Prof Rachel Skinner [00:55:03] I, I don't think it's specific to adolescents. There have been systematic reviews in adults which really show a similar trend. We're looking at those data at the moment of adult weight management trials. And it's really the same sort of trends that for most people there's a reduction in risk. And where trials have looked at this, there's a small number of people, maybe about 5%, who have maybe had the onset of binge eating or have an increase in risk. The challenge is that most of these studies don't look at the individual level. So it's really just been a handful of studies that have reported it. And so I think that's what we're eager to look at with EDIT when we can look at the data across trials and see what the true numbers are. 
 
Prof Rachel Skinner [00:55:49] Greta,  it will be so impactful, so important to your studies. And I was also interested in the relationship or the perceived relationship between sleep and weight loss, and that programs that focus on sleep can be helpful for weight loss as well as, you know, being safe as well. And what you think the mechanisms might be. If you have any ideas on that.

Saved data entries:
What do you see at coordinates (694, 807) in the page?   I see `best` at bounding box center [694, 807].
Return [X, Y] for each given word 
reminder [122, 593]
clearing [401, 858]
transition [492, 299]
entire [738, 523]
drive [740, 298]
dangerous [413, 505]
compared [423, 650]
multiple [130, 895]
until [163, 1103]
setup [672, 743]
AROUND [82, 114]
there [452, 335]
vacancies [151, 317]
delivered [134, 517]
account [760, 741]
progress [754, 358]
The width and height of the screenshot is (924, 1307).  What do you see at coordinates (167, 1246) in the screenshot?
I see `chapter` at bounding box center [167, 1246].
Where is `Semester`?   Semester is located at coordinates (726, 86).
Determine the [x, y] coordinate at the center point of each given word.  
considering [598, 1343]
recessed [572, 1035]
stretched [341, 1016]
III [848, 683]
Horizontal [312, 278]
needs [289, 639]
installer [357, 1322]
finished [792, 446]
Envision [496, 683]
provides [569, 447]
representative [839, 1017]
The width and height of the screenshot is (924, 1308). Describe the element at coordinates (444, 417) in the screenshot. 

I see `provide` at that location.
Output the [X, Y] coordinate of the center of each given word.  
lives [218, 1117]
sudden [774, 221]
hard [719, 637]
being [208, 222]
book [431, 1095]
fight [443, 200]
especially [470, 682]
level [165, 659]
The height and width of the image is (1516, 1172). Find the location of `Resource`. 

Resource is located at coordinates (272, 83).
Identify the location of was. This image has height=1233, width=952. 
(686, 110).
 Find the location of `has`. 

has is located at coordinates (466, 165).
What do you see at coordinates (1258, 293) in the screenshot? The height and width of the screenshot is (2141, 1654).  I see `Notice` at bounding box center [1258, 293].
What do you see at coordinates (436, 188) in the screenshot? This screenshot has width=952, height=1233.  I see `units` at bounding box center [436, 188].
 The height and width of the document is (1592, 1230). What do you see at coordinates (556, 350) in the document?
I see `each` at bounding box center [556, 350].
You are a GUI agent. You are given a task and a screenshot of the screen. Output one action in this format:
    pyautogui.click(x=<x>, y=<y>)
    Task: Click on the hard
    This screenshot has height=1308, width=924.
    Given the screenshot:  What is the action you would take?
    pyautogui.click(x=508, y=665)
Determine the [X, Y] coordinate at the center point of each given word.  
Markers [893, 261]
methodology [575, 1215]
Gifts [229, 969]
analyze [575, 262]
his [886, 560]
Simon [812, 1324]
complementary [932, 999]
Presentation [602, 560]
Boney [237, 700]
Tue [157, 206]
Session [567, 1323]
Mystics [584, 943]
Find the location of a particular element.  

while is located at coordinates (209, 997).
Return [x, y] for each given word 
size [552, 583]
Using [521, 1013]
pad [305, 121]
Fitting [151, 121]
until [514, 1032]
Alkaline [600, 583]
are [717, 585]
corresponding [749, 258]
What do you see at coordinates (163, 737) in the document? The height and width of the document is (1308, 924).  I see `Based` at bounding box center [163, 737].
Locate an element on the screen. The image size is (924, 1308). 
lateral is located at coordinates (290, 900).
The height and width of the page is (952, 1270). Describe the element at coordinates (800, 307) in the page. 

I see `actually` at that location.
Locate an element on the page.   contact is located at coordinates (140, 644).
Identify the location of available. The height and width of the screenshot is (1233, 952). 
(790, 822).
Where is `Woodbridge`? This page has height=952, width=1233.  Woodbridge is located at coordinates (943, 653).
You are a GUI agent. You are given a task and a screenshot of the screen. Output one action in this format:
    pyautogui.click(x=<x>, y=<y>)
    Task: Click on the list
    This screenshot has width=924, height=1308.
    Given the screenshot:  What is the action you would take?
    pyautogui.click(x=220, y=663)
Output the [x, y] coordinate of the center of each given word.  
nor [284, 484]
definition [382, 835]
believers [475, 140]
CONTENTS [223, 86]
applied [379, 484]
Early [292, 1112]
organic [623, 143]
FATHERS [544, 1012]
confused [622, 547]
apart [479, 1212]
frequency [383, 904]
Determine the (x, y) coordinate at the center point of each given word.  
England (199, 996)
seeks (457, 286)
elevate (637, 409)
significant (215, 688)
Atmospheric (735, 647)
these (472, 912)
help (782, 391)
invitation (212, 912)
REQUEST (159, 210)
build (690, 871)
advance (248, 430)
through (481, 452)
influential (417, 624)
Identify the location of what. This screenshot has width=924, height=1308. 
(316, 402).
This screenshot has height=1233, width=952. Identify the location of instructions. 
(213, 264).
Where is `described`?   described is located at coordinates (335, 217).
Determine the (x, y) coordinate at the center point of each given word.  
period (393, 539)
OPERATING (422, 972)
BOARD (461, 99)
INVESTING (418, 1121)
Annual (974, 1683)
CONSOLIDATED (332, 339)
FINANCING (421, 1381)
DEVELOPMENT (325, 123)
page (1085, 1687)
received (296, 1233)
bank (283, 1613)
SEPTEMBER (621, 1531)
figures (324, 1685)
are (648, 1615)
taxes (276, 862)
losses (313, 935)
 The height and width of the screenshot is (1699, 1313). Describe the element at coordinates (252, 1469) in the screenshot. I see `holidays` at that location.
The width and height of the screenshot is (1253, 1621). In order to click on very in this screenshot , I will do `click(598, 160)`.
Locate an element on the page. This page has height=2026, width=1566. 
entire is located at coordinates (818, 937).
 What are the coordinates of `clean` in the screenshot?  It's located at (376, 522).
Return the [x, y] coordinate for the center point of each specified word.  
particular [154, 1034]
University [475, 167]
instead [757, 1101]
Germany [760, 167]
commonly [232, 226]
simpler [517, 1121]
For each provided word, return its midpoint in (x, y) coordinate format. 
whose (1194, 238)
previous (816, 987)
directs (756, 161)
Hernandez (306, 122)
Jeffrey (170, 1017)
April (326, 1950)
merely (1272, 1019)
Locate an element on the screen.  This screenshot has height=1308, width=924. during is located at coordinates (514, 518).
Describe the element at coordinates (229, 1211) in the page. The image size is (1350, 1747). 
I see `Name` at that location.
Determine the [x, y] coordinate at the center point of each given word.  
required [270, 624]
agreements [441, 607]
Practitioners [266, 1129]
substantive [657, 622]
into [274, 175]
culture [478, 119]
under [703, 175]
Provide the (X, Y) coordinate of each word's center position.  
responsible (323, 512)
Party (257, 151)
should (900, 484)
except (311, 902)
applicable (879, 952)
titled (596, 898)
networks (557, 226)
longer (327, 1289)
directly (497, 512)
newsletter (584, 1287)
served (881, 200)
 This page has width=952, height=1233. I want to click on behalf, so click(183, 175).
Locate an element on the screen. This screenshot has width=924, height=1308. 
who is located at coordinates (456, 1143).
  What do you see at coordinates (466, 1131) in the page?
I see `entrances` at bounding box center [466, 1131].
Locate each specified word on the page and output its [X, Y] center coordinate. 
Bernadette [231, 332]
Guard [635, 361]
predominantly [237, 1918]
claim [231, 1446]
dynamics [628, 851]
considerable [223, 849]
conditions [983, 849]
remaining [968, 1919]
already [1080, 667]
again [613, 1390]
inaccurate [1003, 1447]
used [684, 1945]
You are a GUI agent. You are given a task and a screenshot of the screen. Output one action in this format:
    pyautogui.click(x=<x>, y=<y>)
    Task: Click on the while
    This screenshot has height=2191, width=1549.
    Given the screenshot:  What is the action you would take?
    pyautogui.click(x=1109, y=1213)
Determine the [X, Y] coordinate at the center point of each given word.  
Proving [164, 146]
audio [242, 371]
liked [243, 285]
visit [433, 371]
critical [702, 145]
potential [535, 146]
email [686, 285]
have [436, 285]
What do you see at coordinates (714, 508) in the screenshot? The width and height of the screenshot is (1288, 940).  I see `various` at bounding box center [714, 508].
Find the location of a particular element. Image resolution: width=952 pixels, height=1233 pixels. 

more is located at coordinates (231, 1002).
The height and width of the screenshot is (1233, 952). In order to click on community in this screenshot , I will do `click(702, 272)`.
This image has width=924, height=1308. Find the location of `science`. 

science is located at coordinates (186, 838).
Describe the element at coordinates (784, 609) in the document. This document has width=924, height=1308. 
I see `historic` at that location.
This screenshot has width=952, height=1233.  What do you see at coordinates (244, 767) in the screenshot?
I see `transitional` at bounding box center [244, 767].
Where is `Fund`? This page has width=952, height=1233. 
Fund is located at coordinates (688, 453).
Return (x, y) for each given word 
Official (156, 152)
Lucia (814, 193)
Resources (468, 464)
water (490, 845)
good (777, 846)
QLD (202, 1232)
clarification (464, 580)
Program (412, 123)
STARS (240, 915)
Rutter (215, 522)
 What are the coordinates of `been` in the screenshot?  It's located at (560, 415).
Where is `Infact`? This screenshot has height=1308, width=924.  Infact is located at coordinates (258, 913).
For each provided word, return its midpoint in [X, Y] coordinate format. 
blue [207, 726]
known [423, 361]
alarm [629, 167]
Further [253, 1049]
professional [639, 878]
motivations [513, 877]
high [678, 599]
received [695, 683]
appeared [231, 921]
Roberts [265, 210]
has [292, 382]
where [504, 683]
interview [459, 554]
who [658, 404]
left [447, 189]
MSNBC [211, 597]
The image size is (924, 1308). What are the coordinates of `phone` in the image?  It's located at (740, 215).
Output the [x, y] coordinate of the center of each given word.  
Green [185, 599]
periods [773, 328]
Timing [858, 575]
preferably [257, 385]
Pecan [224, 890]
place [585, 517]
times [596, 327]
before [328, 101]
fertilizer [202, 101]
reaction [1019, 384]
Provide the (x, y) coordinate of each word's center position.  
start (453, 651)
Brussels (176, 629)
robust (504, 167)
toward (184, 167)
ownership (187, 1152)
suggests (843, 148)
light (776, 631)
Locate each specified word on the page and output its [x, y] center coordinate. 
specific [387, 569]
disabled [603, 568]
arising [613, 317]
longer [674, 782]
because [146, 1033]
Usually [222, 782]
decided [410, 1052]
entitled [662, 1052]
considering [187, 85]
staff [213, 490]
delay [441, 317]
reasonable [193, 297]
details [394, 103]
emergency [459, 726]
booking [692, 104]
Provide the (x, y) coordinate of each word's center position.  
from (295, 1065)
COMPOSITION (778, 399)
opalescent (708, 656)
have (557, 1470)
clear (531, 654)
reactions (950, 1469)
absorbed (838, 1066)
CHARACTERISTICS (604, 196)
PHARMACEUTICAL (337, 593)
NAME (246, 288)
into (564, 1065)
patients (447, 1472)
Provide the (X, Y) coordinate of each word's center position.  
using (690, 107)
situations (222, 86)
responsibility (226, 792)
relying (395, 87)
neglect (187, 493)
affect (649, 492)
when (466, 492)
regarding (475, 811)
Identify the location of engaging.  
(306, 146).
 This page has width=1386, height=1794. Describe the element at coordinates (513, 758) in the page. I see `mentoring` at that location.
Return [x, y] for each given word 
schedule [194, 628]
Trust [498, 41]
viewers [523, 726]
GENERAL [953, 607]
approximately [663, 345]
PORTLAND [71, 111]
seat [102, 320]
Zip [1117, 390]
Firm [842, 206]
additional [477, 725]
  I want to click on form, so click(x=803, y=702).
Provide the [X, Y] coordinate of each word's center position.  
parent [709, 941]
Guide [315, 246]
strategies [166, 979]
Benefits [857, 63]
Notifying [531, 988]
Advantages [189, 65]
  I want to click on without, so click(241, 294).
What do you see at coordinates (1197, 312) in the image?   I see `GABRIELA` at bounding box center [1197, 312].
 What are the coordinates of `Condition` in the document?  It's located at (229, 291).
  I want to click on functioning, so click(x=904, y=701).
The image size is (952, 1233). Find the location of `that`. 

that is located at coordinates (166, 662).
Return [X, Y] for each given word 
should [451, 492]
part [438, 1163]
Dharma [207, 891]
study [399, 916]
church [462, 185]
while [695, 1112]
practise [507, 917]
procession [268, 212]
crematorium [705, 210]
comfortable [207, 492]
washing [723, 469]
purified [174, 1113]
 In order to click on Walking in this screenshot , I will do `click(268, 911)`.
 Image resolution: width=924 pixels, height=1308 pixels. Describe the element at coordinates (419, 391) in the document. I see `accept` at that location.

» **Work order 1**: Please reproduce the weight management transcript from the words "Prof Rachel Skinner [00:55:03]" through "true numbers are.", renaming "trials" to "interventions" wherever it occurs.
» **Work order 2**: Carry the weight management transcript forward from its last sentence.

» **Exercise output 1**:
Prof Rachel Skinner [00:55:03] I, I don't think it's specific to adolescents. There have been systematic reviews in adults which really show a similar trend. We're looking at those data at the moment of adult weight management interventions. And it's really the same sort of trends that for most people there's a reduction in risk. And where interventions have looked at this, there's a small number of people, maybe about 5%, who have maybe had the onset of binge eating or have an increase in risk. The challenge is that most of these studies don't look at the individual level. So it's really just been a handful of studies that have reported it. And so I think that's what we're eager to look at with EDIT when we can look at the data across interventions and see what the true numbers are.

» **Exercise output 2**:
Dr Hiba Jebeile [00:56:15] I mean, from an eating disorder point of view, I'm not sure what the mechanisms are. I mean, what we tried to do is include really all strategies that may be part of weight management interventions just to be as comprehensive as possible. But Louise might have a better idea on that one. I'm not entirely sure.
 
Prof Rachel Skinner [00:56:42]  So Louise has popped a reference  in the chat. So that's great. 
 
Dr Hiba Jebeile [00:56:50] That's the review that we did that looked at the weight neutral interventions in young people, so the mindful eating, intuitive eating type interventions including adolescence. 
 
Prof Rachel Skinner [00:57:01] Will definitely have a look at that. And I was also interested in the comments from some of the survey respondents that providers are not responsible for weight related stigma that might occur outside the program itself, and whether thinking about the importance of the broader context, as you said, that, you know, when we're implementing various programs for these young people, just provide a little bit more insight into that perception that we're not responsible for the broader impact.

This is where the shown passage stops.